An eventual participation of La Sele (Costa Rica’s national team) in the World Cup in Qatar in November, could move more than US$18 million in our economy, according to calculations by Francisco Navarro, researcher and master in marketing of sports contexts, from the University of Costa Rica (UCR).
In addition, it would be necessary to add the little more than US$10 million that the Costa Rican Soccer Federation would receive for qualifying and participating in the group stage, which even counts as a direct foreign investment since that money would be redirected to the soccer industry’s own expenses, most within the country.
The industry linked to the men’s national team, that is, everything related to merchandising, transmission rights, and advertising, will get the most out of the World Cup party.
In the second instance, all those activities that are going to be carried out as a result of the possible participation of La Sele in the World Cup: call it watching the games from the homes of family or friends, in bars or restaurants, buying items to enjoy the games and all the expenses that this implies.
“Of course it would be a positive impact for the economic reactivation because this generates a greater movement of economic agents towards consumption and since it is celebrated between November and December, it is possible that when people receive their bonus, they have a greater possibility of buying and increase its consumption of commercial activities, it also positions us at a global level and even in the medium term, generating an impact on tourism,” indicated economist Gerardo Corrales.
Likewise, the fact of classifying in the group with Spain, Germany and Japan, allows the people of three great powers to turn their eyes towards Costa Rica.
“Spain, Japan and Germany are three great powers in soccer but also huge markets for tourism, and this intrigue that is generated is favorable for our export products, both agricultural and the tourism sector,” said economist Leiner Vargas.
“The moment of marketing is a fundamental issue, the games themselves are their own marketing.

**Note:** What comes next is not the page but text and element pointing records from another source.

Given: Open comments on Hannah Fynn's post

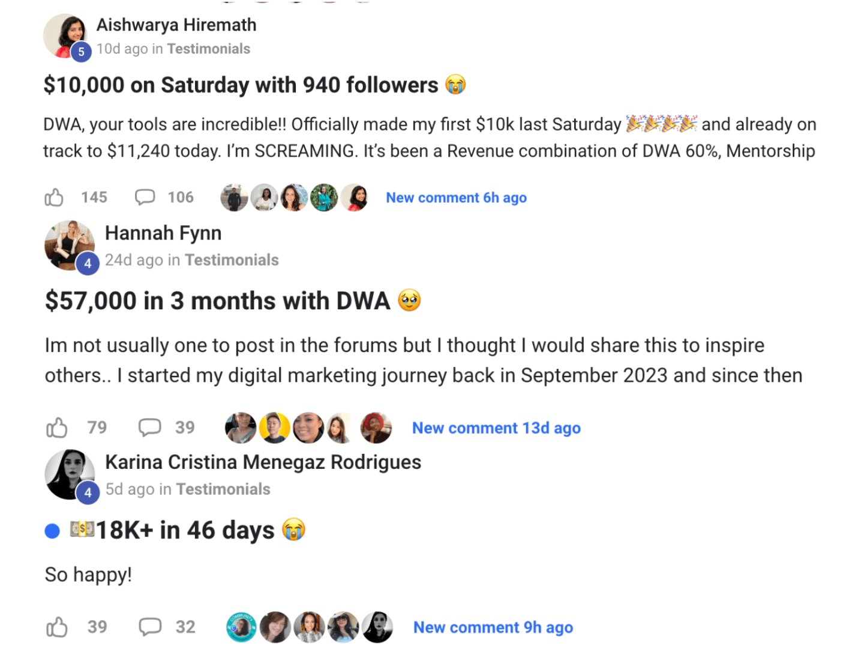Looking at the screenshot, I should [149, 427].
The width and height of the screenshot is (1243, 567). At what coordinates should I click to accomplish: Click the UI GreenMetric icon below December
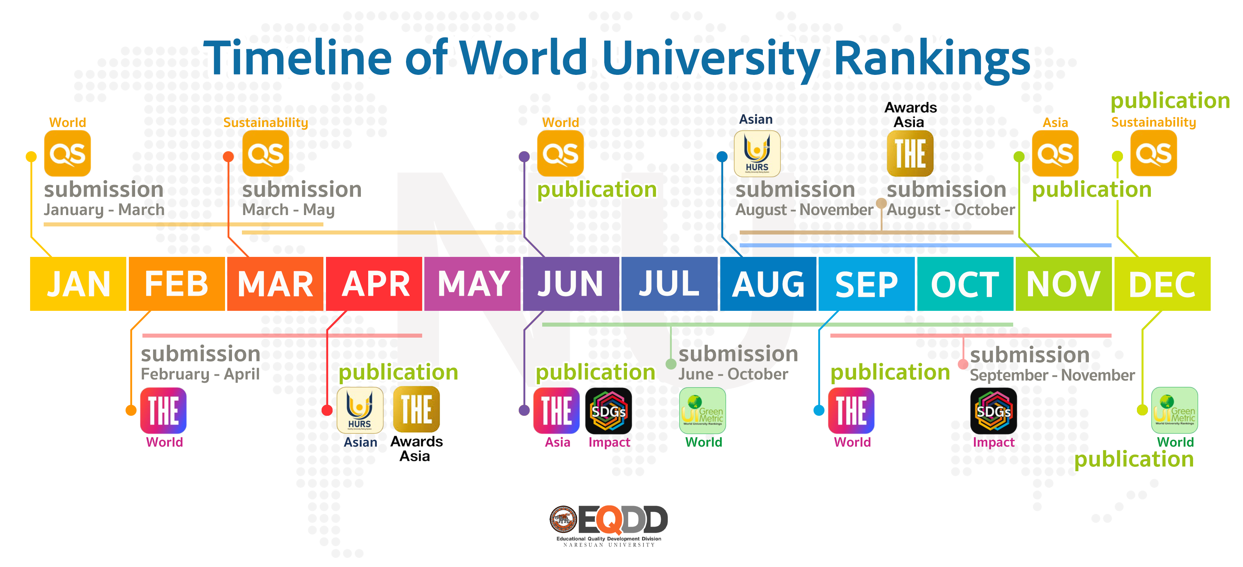click(x=1174, y=411)
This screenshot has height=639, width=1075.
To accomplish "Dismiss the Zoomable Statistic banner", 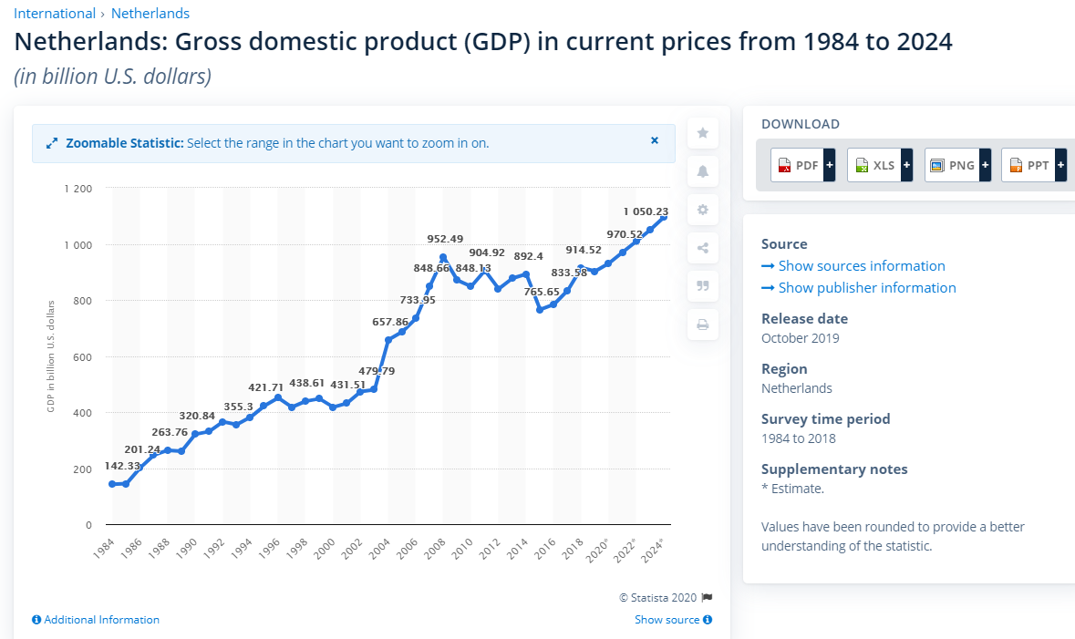I will click(x=655, y=141).
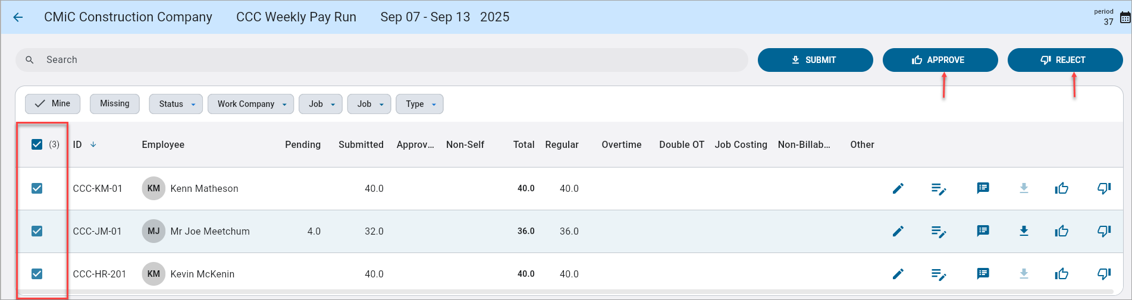Click the back arrow icon
The image size is (1132, 300).
[x=18, y=17]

That the Spaniards spend 90 minutes watching our names and colors and have Costa Rica in their heads, that is already a gigantic gain in marketing, it is a fantastic publicity effect,” he added.
And although the classification is not going to make the country perceive and maintain exorbitant macroeconomic figures, it would help alleviate the difficult situation that hundreds of companies have experienced.

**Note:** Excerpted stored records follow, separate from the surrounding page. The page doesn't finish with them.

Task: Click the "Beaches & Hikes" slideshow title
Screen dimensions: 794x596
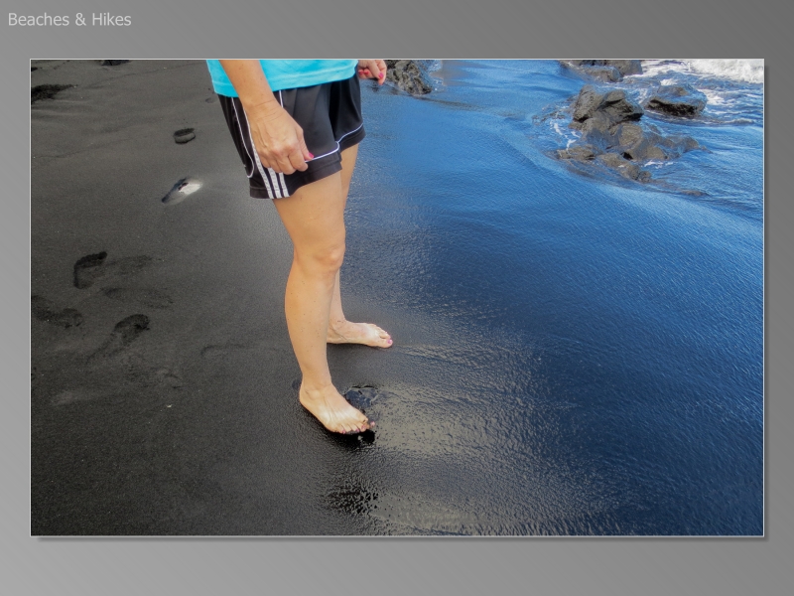Action: coord(69,19)
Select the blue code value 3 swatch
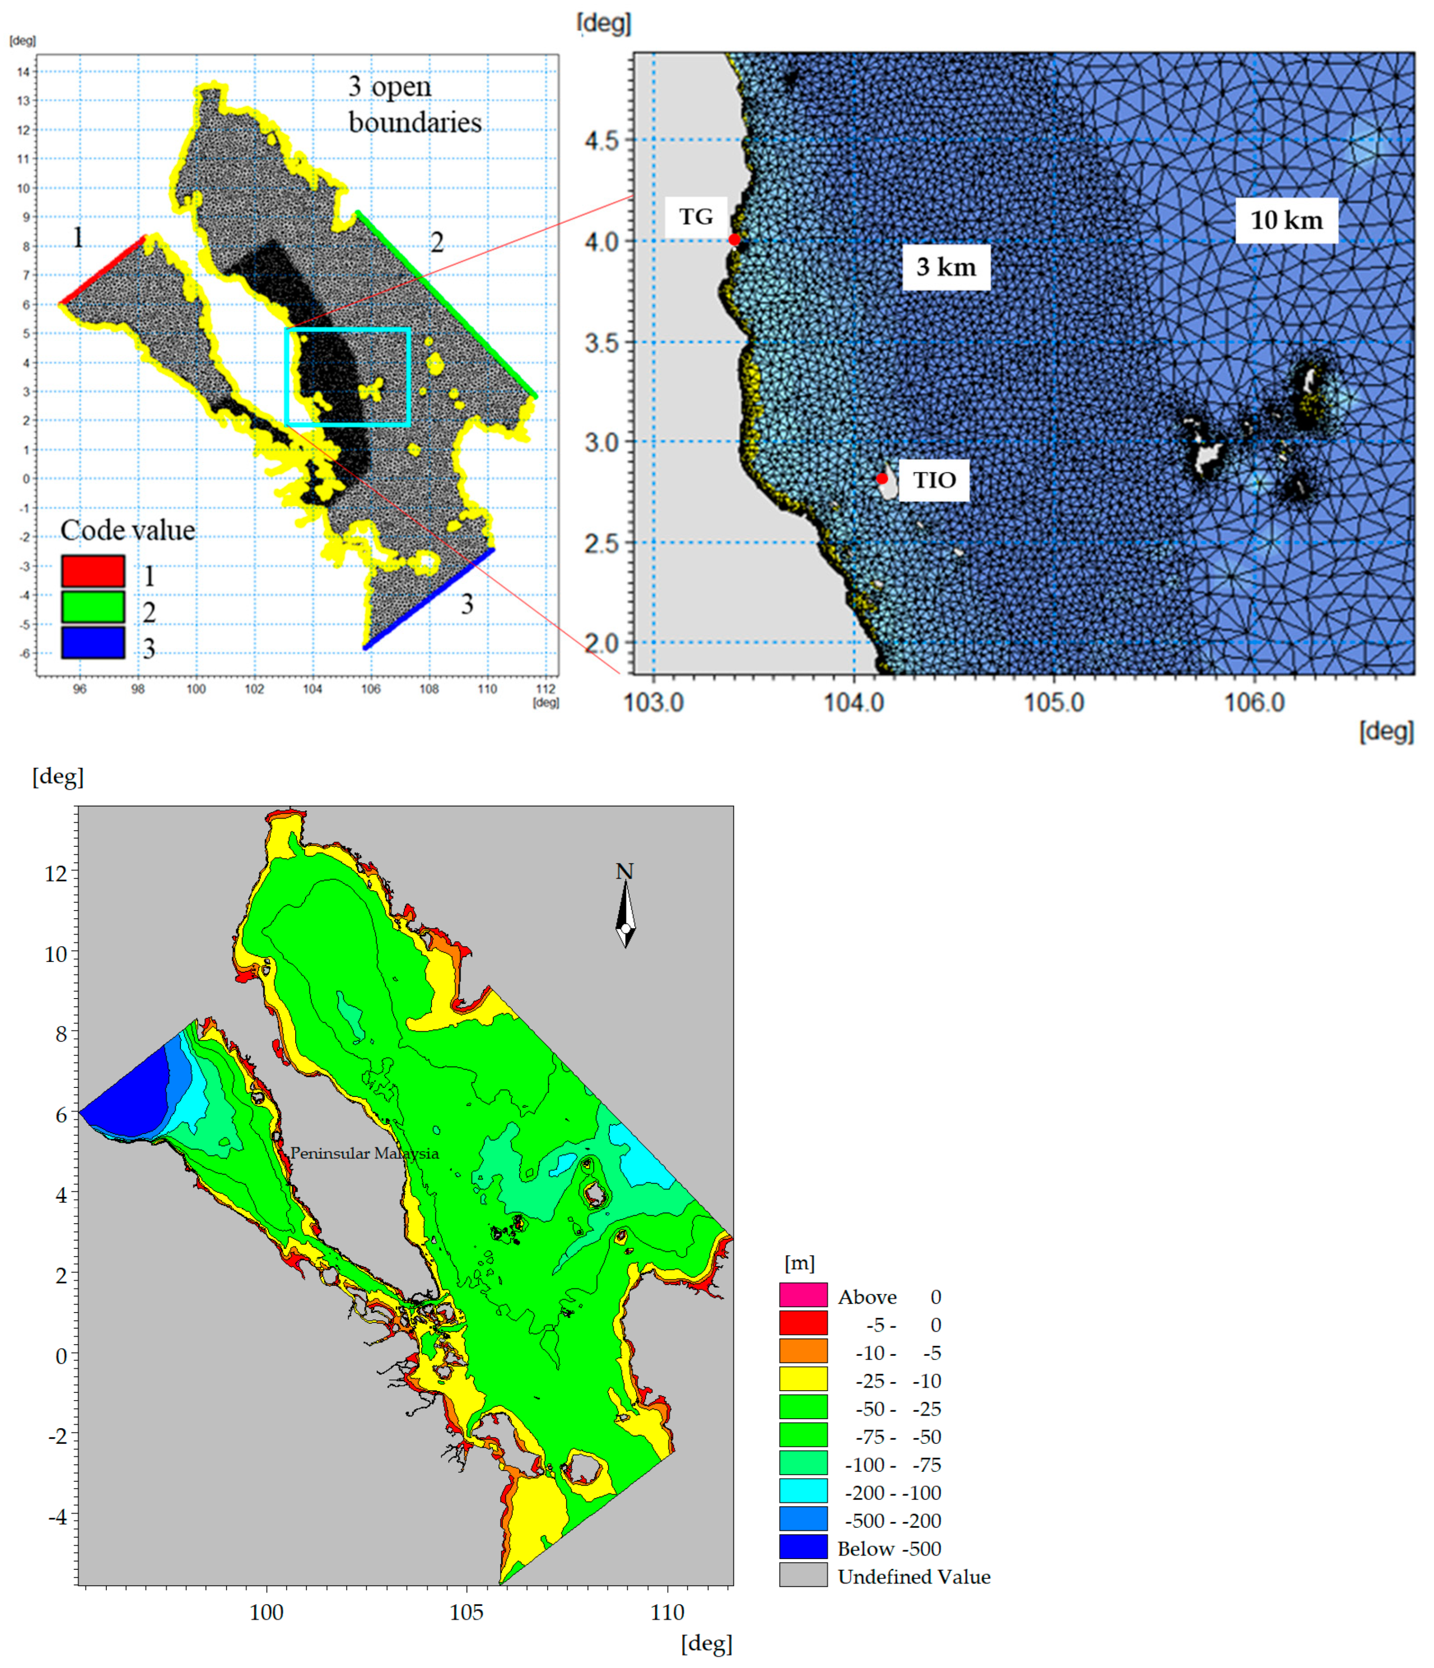This screenshot has height=1668, width=1434. tap(93, 643)
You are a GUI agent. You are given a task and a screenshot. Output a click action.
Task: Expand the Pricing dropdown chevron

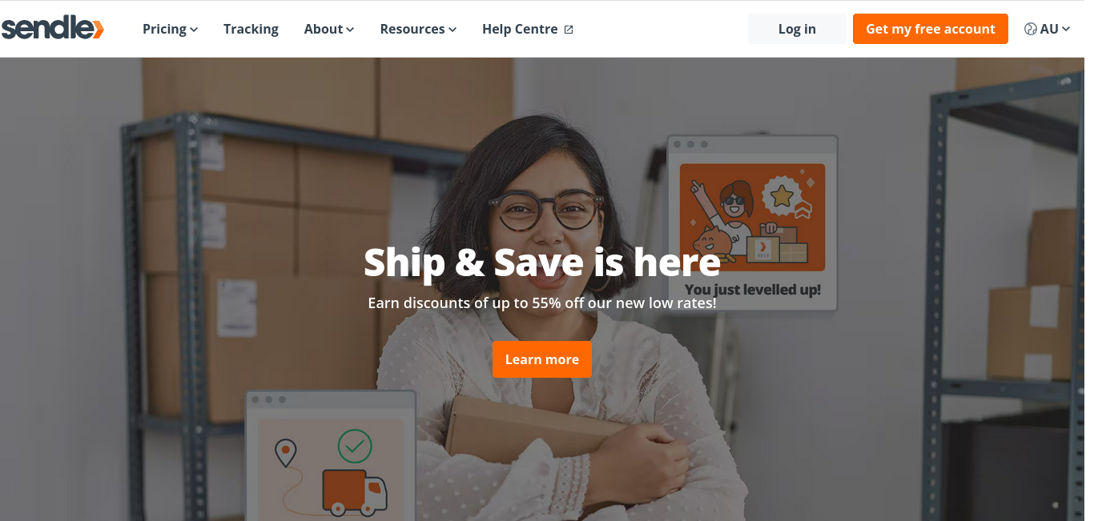[x=194, y=30]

“The qualification for the World Cup does not reactivate the economy in a gross way but in certain sectors that have the temporality associated with the sale of sporting goods and the food issue, specifically in the games of Costa Rica and some others of high concern, for example when it participates an important selection like Argentina or Brazil,” added Daniel Suchar, financial analyst.
The determining game will take place at 12 noon (Costa Rica time) this Tuesday, June 14.
It will be broadcast live on the major national television stations. Various communications channels have also set up special viewing in theaters and other venues for groups of fans to enjoy the game together.
In addition, on Friday, President Rodrigo Chaves signed a decree that allows all Central Government employees an extra hour off for lunch and urged all other state institutions, government agencies and the private sector to do the same.